*** Begin section ***
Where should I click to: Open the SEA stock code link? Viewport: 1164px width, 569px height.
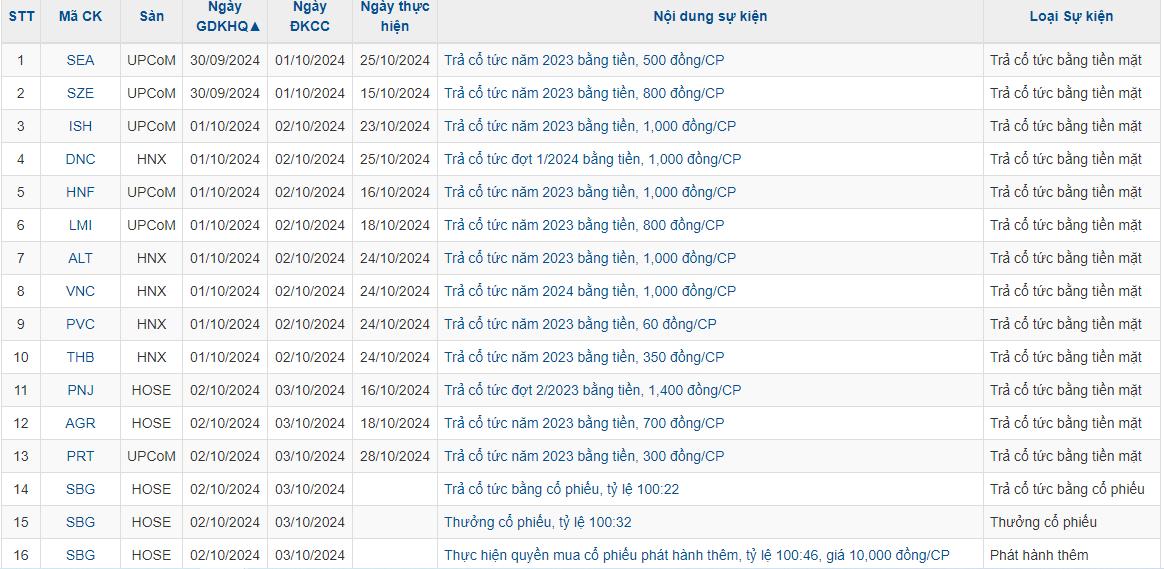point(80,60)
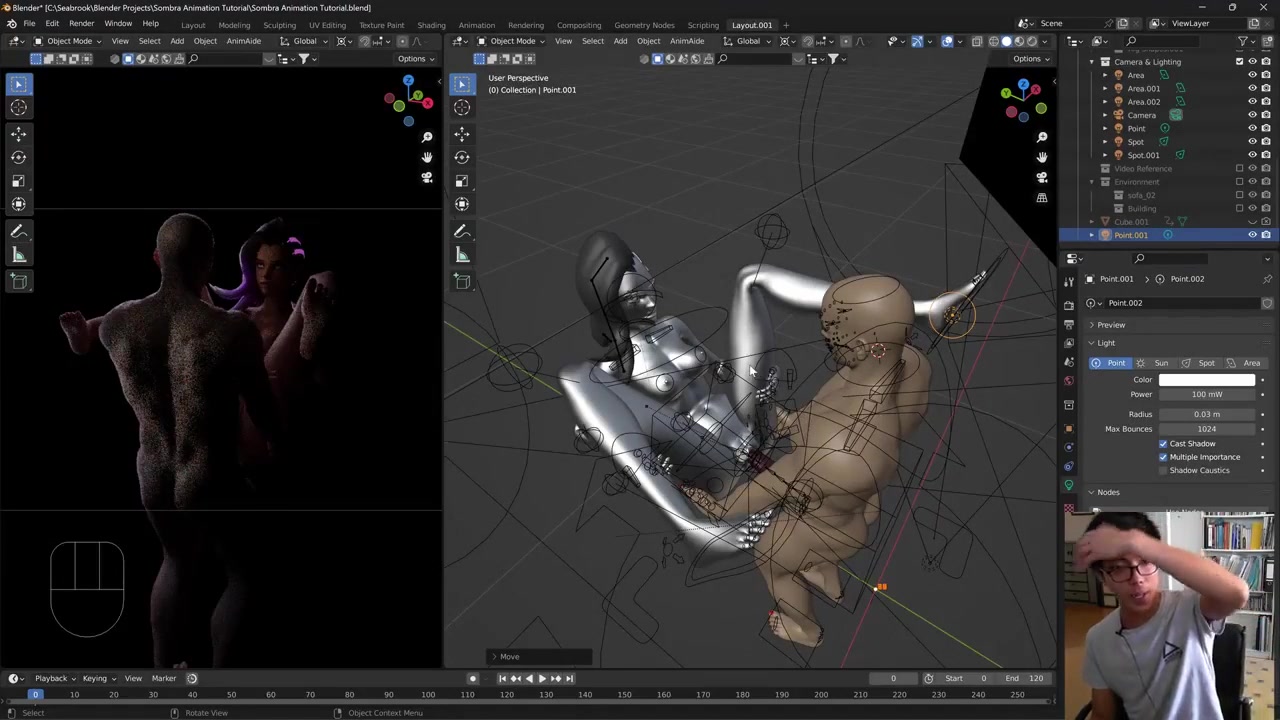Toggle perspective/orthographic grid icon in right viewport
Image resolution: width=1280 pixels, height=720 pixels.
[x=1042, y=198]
*** End section ***
*** Begin section ***
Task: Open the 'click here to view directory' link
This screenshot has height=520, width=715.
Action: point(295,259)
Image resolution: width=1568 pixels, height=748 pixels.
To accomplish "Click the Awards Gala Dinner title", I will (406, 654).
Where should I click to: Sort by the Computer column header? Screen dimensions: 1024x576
*** End section ***
Write out, from the lines above, only those from the line with "Image resolution: width=1568" to the line with "Where should I click to: Sort", exactly as given, including the first and the last.

## Task output
Image resolution: width=1568 pixels, height=748 pixels.
To accomplish "Click the Awards Gala Dinner title", I will (406, 654).
Where should I click to: Sort by the Computer column header? Screen dimensions: 1024x576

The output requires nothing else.